Is it important to you that this is merged?

ribbles commented 1 year ago

@sajith the code sits behind a feature-flag so it wont have any impact on existing users of the module, unless they want hardware acceleration. It's very common for FEC libraries to use hardware acceleration as they are well suited to benefit from dedicated CPU instructions like SIMD and ADDMUL, much like AES hardware acceleration for cryptography.

sajith commented 1 year ago

@ribbles Since users of Tahoe-LAFS haven't asked that zfec be sped up, speeding up zfec isn't a priority right now. If we absolutely must speed zfec up, we should probably consider something like OpenMP first, and let compilers handle optimizations. But even that ever has not been a priority.

The existing pieces in C itself is hard to understand, and adding assembly would complicate it further. I personally wouldn't be the one to click "the merge PR" button, because I don't know how to review this code and it would be irresponsible of me to merge code that I do not understand. It would be especially irresponsible because I don't spend much time on Tahoe-LAFS these days. There is a maintenance cost to adding any new code, especially assembly, and I don't want to burden other maintainers. Unless they want to burden themselves, of course. Which they seem reluctant to do.

I brought this PR up in Tahoe-LAFS IRC channel. The consensus is that this PR is going to be hard to merge, without spending considerable time and effort in reviewing the code.

Zfec's git history stars in 2007, and it used other version control systems before. No one has added hand-written AMD/Intel SIMD optimizations all those years.

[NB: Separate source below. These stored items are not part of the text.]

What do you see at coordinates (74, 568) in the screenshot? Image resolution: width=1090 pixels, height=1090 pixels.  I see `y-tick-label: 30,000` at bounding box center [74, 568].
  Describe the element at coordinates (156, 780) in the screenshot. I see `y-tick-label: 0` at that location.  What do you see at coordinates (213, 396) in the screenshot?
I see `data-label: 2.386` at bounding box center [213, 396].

If anyone is going to do that, I hope they have a persuasive case, and that they try to persuade before they spend any effort with a PR.

Another power of free and open source repositories is that you can maintain a fork yourself. :-)

dan-glass commented 1 year ago

When zfec was added to Pypi it became something much bigger than just the Tahoe-LAFS project. zfec pip downloads last month were 2,863 vs. 1,481 for Tahoe-LAFS - however maybe that's not representative.

sajith commented 1 year ago

Even if zfec turns out be far more popular and important than Tahoe-LAFS, and even if zfec maintainers (hypothetically) could be convinced that adding assembly to zfec is a good idea, it remains that somebody has to review and merge this PR. That somebody is not me. I am not qualified to review this PR.